Directions for this task. Across all lines of the entries, tally those with the word "Home" in them. The reply is the tally, by itself.

[Records contained in a dataset]

※

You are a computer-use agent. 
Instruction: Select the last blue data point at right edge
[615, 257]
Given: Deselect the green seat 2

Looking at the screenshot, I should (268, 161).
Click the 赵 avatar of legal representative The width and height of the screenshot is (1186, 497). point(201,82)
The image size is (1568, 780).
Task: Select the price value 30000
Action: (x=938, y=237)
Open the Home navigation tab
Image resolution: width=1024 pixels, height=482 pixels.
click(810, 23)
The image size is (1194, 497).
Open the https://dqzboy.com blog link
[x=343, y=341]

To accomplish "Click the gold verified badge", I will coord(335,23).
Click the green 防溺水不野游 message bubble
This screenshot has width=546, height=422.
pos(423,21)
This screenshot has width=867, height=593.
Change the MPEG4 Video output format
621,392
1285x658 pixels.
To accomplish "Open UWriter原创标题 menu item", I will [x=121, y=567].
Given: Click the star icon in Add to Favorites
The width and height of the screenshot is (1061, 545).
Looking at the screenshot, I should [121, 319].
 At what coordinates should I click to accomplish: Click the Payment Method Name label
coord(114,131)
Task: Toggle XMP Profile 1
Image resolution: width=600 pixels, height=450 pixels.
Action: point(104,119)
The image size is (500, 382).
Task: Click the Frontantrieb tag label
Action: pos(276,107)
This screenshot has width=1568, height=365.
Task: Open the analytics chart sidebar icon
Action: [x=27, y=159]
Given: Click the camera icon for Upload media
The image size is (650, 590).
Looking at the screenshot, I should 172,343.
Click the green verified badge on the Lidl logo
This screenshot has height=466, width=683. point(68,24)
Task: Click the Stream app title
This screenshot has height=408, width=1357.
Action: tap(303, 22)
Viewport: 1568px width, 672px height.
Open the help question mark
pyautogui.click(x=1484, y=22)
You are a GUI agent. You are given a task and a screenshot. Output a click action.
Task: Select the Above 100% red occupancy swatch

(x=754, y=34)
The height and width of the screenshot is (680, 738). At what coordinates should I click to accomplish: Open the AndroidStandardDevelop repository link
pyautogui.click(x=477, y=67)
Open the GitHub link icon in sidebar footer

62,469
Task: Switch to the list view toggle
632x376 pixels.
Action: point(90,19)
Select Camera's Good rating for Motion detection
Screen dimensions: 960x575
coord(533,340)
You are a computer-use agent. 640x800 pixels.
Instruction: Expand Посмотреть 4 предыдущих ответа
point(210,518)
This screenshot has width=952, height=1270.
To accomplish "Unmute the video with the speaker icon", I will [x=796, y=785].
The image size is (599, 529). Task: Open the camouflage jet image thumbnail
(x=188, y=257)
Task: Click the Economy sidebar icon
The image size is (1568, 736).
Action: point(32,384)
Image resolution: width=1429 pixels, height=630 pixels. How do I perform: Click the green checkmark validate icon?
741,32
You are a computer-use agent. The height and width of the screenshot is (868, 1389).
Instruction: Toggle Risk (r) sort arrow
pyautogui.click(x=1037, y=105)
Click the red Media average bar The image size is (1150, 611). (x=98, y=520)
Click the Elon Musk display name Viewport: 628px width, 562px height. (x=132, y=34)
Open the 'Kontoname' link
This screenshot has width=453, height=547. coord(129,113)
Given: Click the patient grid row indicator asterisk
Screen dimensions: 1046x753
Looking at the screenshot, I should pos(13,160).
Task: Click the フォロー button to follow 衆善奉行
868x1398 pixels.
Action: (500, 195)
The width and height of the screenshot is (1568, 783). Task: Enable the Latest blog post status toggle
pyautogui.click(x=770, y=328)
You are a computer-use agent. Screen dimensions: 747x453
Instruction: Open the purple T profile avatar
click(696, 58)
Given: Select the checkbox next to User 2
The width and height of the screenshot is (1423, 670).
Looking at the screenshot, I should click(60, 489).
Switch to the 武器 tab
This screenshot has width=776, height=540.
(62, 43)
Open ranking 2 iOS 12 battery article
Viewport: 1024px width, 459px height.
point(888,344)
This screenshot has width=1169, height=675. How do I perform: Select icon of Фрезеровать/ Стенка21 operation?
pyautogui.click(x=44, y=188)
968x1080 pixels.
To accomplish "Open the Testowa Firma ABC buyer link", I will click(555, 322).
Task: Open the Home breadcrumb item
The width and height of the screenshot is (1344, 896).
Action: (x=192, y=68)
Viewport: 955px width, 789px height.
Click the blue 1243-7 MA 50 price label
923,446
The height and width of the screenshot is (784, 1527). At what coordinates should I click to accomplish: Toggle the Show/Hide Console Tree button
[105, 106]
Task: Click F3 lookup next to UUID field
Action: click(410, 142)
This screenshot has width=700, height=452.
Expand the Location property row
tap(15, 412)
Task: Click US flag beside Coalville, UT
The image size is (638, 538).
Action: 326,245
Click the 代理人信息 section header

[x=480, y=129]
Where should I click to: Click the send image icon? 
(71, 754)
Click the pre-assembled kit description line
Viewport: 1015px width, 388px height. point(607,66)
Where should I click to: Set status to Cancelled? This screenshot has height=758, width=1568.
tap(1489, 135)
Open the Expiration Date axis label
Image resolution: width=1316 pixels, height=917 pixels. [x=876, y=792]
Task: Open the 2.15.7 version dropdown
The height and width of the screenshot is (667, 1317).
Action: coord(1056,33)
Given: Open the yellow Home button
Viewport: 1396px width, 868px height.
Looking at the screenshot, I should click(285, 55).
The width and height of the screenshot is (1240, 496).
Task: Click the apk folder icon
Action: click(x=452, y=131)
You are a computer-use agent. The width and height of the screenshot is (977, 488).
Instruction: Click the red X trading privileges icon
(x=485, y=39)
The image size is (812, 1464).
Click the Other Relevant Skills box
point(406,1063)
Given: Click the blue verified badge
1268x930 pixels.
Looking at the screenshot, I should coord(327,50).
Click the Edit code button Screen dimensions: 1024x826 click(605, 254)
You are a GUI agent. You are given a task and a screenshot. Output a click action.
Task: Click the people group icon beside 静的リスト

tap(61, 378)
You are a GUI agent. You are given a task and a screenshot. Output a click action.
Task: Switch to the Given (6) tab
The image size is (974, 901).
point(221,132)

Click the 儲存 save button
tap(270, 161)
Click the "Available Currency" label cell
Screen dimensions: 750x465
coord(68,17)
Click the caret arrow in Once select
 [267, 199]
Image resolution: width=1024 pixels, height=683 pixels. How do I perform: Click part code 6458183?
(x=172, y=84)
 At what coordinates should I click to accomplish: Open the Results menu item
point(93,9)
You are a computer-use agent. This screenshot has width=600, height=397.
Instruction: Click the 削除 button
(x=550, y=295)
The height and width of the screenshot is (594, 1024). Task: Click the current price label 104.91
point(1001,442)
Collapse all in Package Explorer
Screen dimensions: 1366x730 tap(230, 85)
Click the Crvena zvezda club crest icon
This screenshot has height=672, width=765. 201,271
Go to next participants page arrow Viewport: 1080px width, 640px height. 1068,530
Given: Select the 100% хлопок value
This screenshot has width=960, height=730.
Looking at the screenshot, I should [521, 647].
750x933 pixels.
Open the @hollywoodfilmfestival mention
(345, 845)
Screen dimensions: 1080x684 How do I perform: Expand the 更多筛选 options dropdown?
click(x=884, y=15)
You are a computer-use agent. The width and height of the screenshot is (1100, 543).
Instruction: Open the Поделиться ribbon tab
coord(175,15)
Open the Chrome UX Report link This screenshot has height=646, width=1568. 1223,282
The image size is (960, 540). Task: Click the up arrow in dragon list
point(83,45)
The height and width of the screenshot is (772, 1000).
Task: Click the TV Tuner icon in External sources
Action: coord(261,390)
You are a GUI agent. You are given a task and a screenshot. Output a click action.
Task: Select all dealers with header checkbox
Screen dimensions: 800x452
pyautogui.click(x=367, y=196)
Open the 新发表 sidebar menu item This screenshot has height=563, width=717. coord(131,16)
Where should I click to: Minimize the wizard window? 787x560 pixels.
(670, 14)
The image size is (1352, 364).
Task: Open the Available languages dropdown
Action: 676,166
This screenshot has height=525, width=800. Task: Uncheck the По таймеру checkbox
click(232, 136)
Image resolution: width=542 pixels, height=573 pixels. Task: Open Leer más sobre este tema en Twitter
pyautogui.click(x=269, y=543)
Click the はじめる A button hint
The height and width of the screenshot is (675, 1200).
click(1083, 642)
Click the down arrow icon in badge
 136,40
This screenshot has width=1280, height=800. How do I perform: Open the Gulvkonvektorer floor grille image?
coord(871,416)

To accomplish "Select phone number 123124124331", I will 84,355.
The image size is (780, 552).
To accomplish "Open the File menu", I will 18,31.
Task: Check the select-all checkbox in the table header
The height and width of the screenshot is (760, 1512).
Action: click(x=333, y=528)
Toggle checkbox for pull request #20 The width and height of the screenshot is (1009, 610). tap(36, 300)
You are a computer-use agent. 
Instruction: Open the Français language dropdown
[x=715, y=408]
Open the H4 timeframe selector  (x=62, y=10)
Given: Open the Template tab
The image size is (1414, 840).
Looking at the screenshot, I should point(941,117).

※

Answer below. 3